Saved entries
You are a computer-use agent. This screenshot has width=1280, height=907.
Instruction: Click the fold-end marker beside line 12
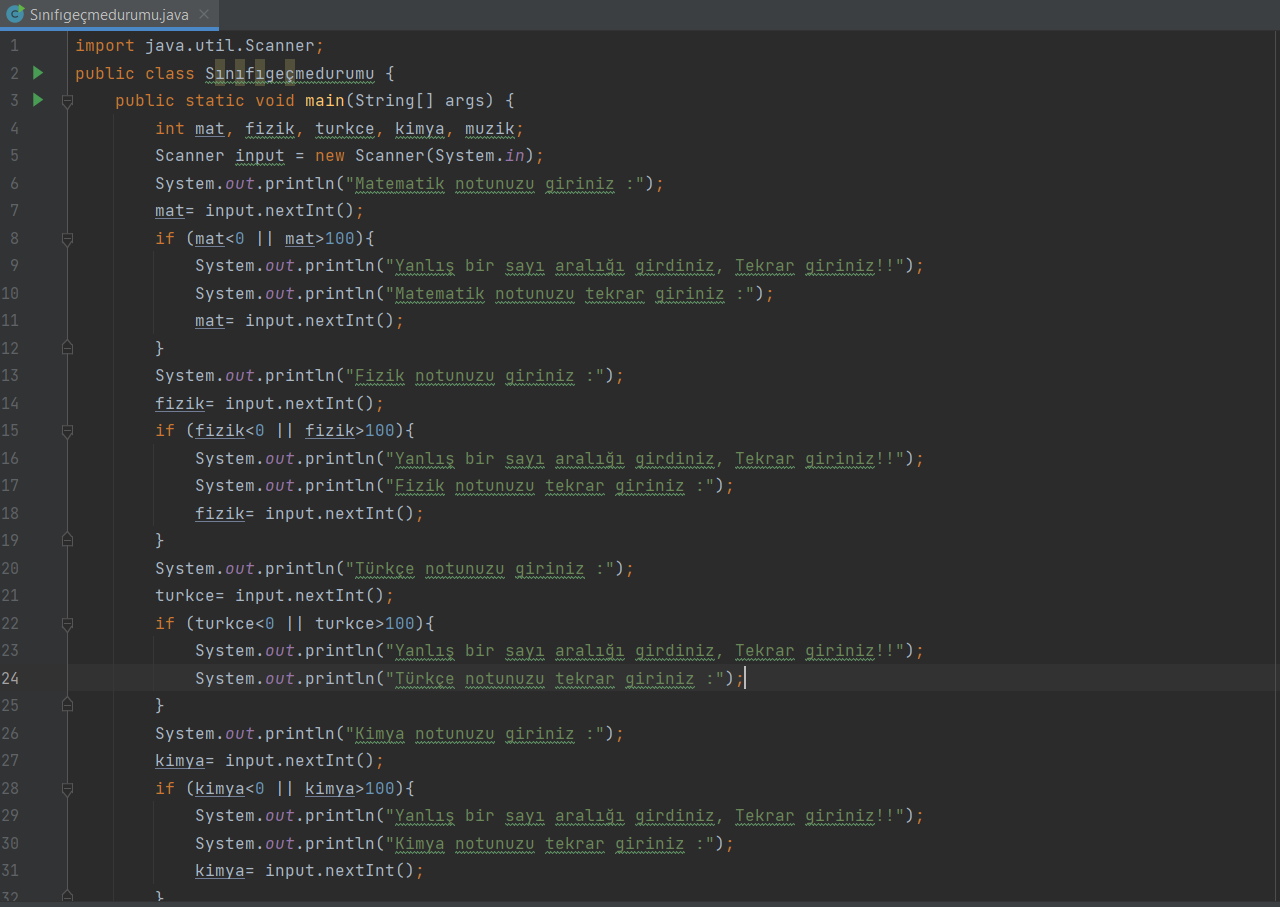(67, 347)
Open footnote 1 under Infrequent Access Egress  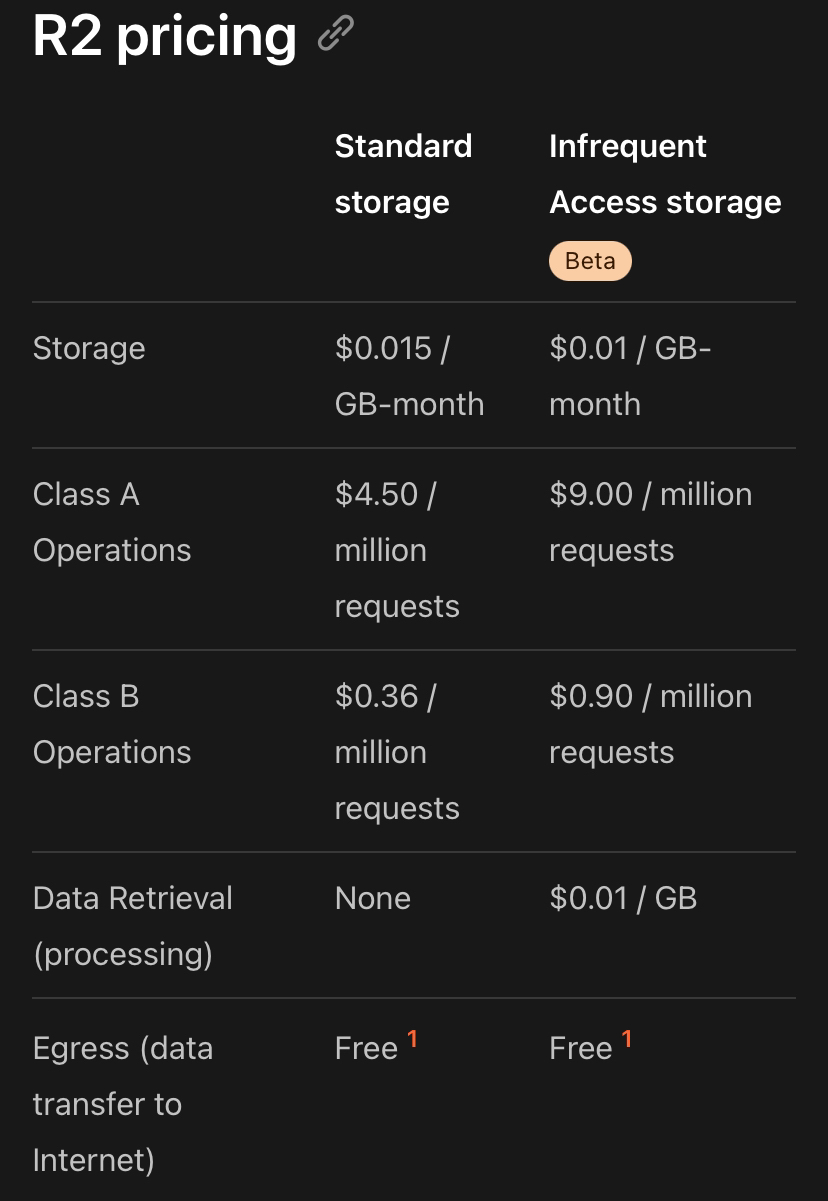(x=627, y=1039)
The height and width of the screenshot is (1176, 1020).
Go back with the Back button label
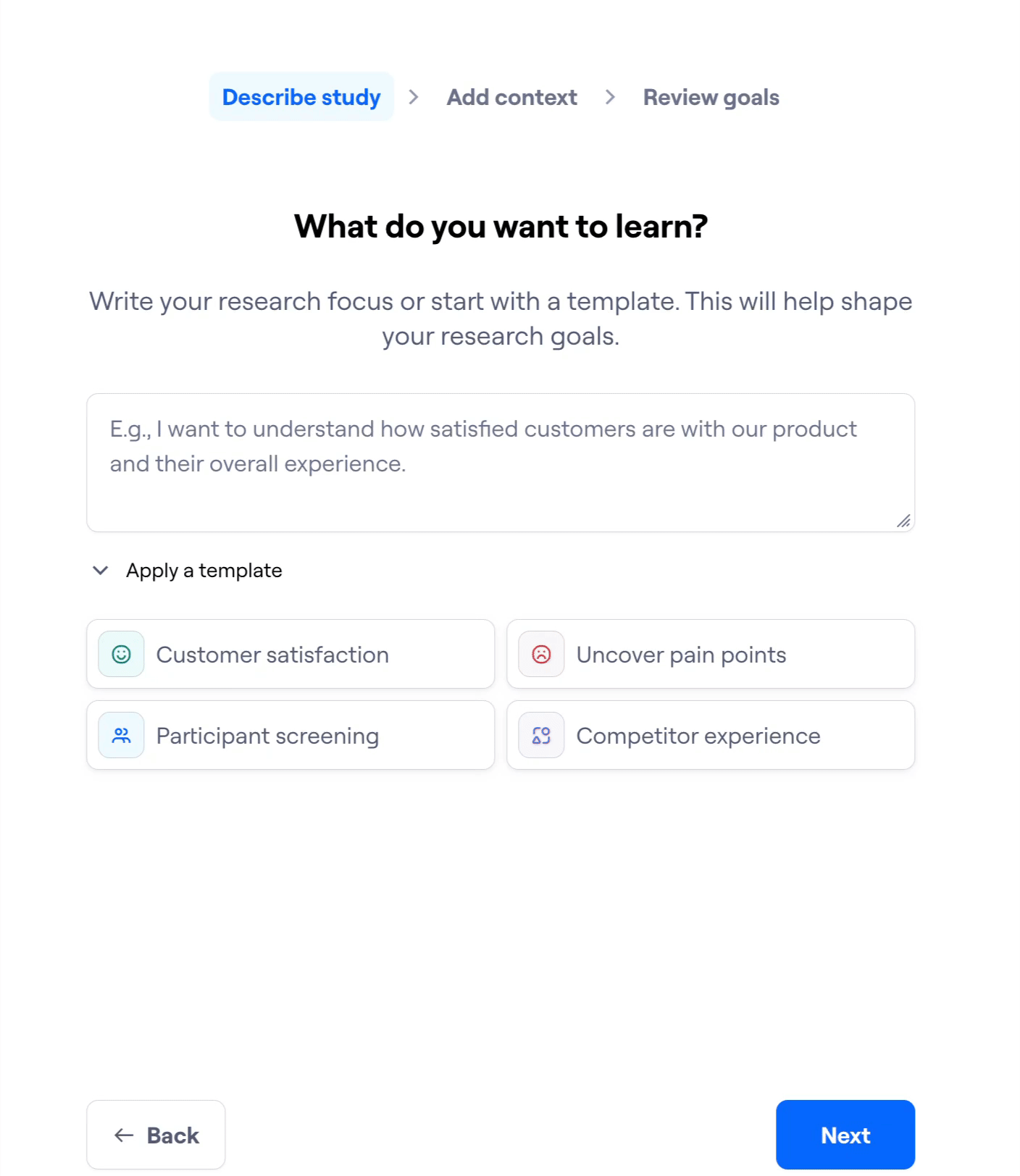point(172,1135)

---

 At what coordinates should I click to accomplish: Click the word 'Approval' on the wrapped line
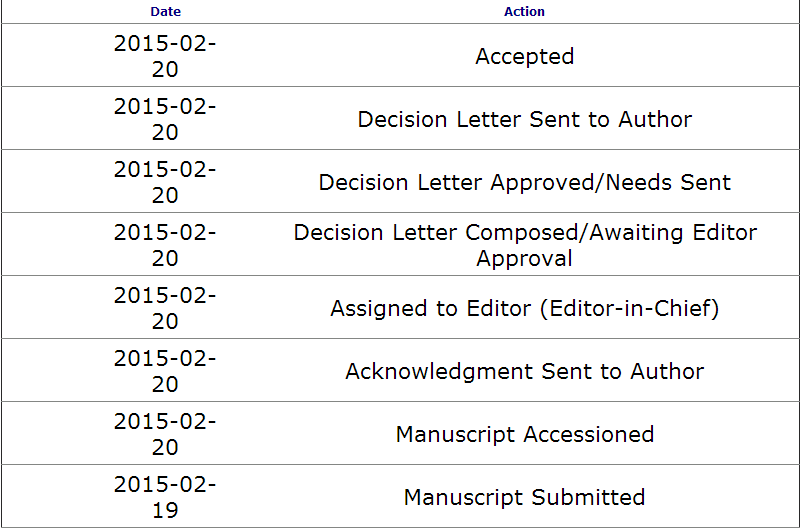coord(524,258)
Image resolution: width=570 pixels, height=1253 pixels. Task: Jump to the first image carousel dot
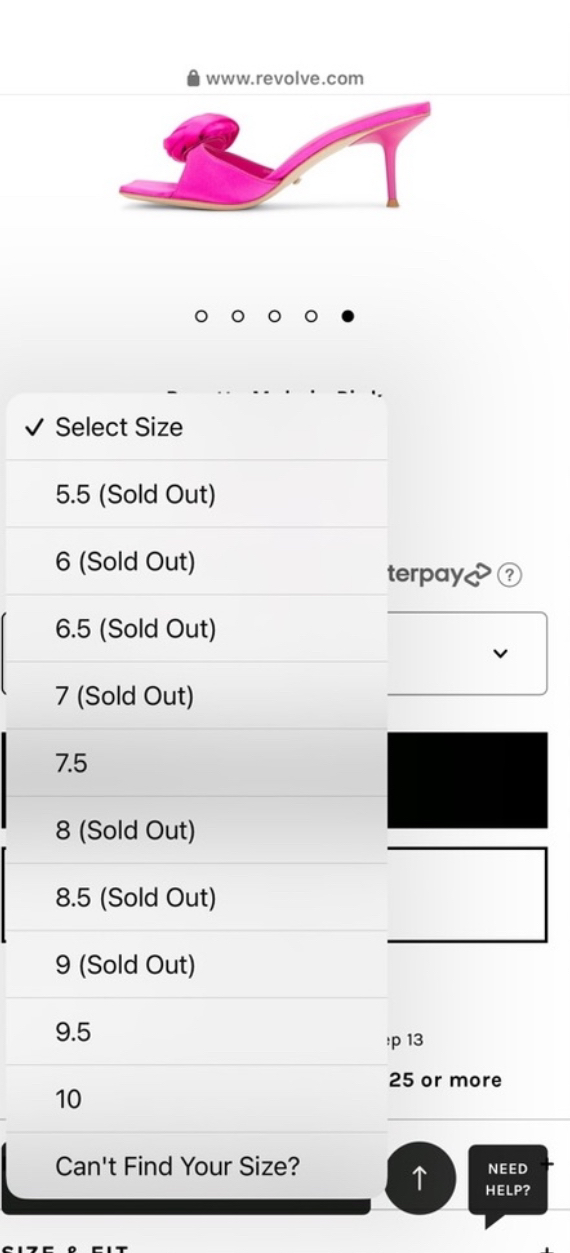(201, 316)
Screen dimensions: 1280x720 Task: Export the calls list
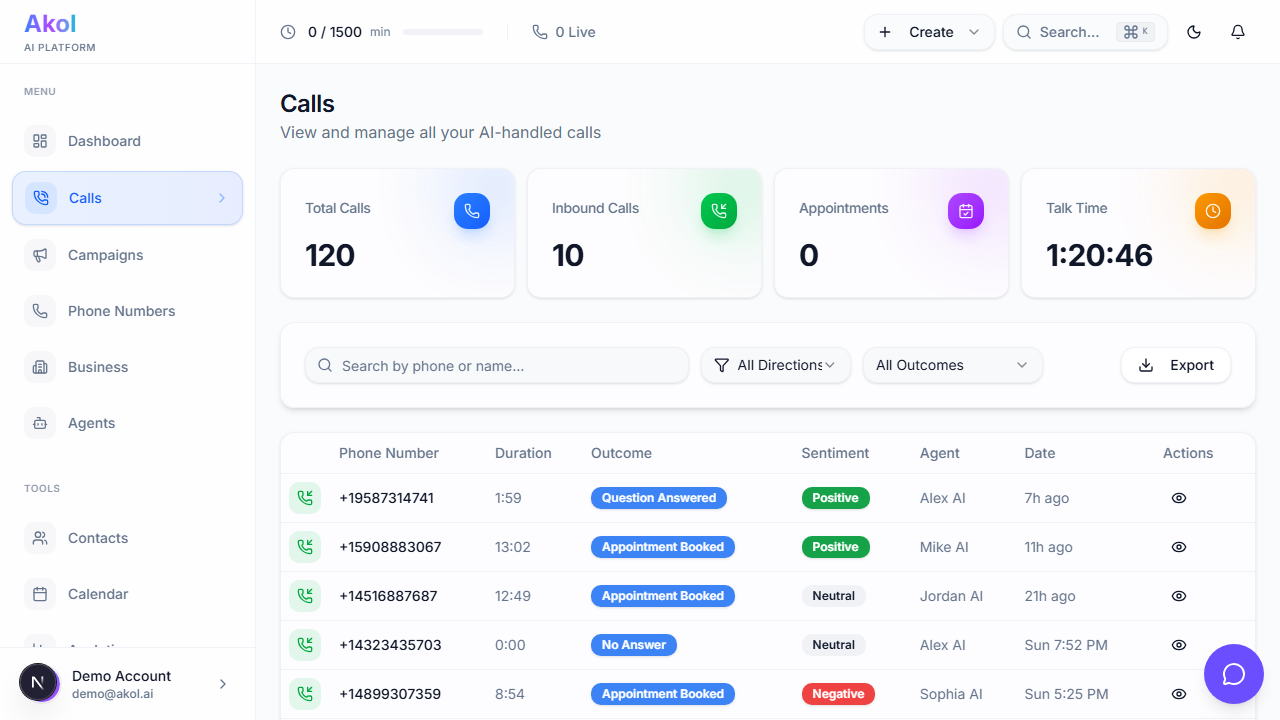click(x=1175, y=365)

...

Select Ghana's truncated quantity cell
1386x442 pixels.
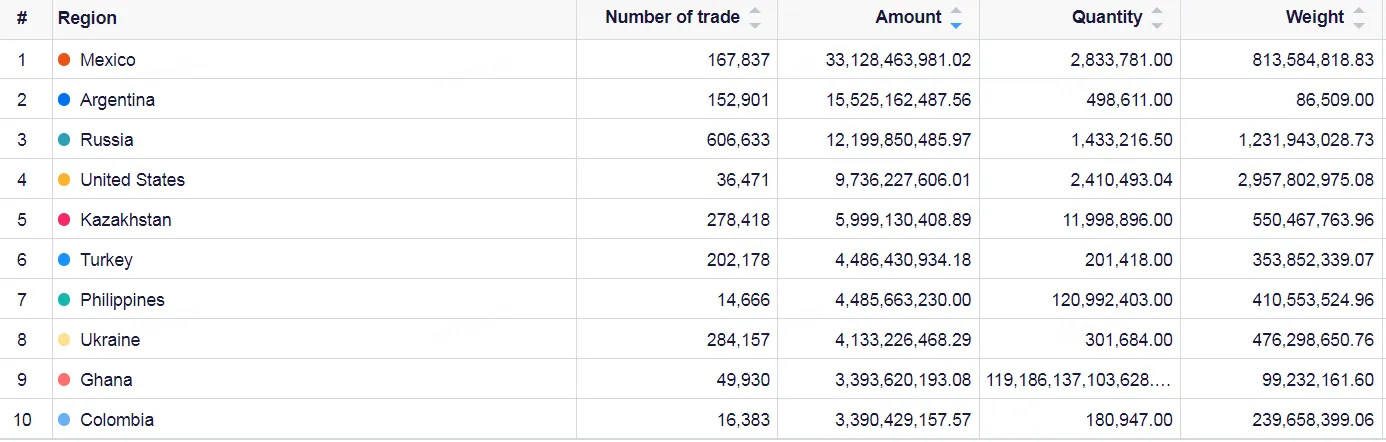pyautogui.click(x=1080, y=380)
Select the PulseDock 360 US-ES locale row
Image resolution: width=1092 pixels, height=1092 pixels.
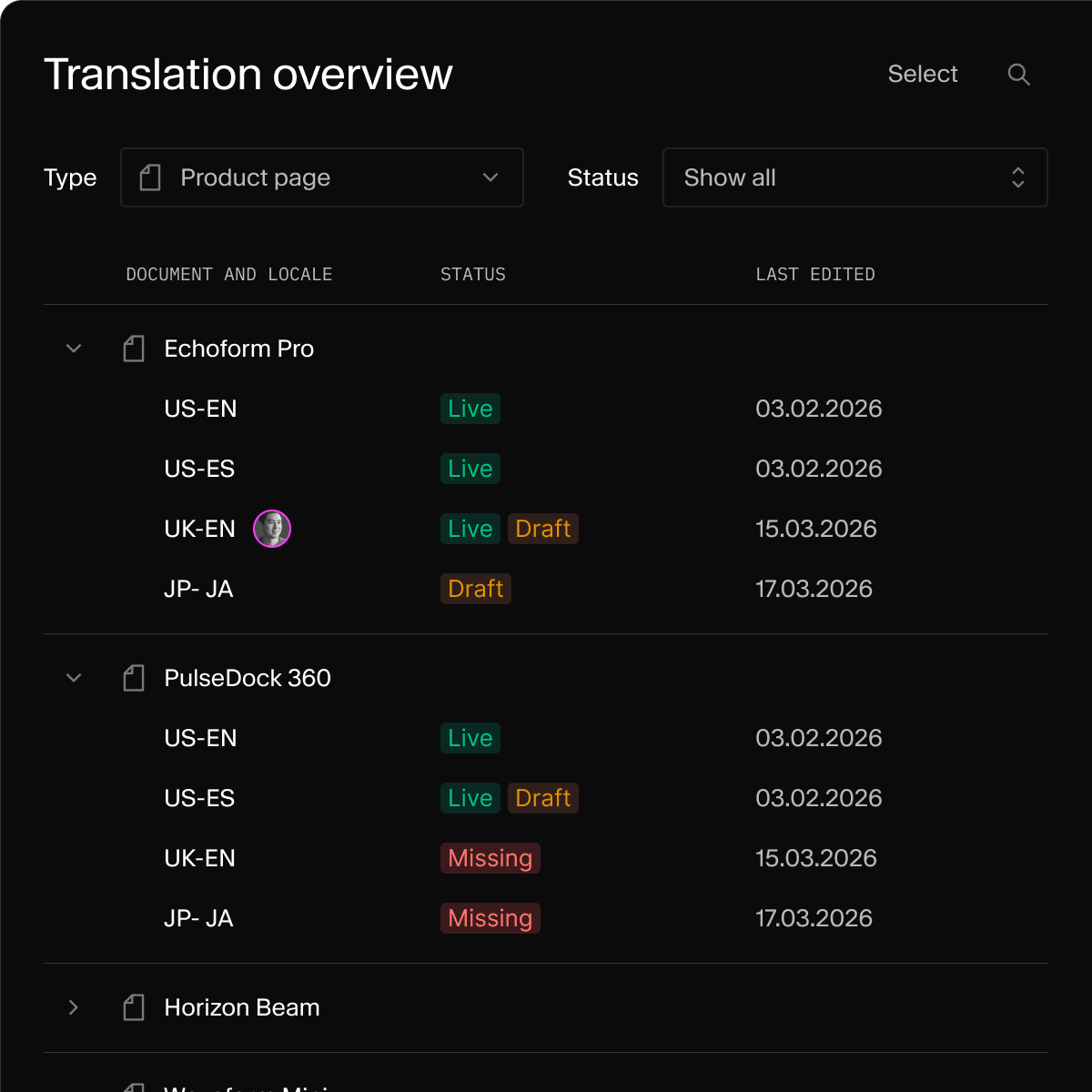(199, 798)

### Assignment
Reproduce each line from the data that has "screenshot" in it.

### Output below
You are a computer-use agent. This screenshot has width=1280, height=907.
The height and width of the screenshot is (1176, 1020).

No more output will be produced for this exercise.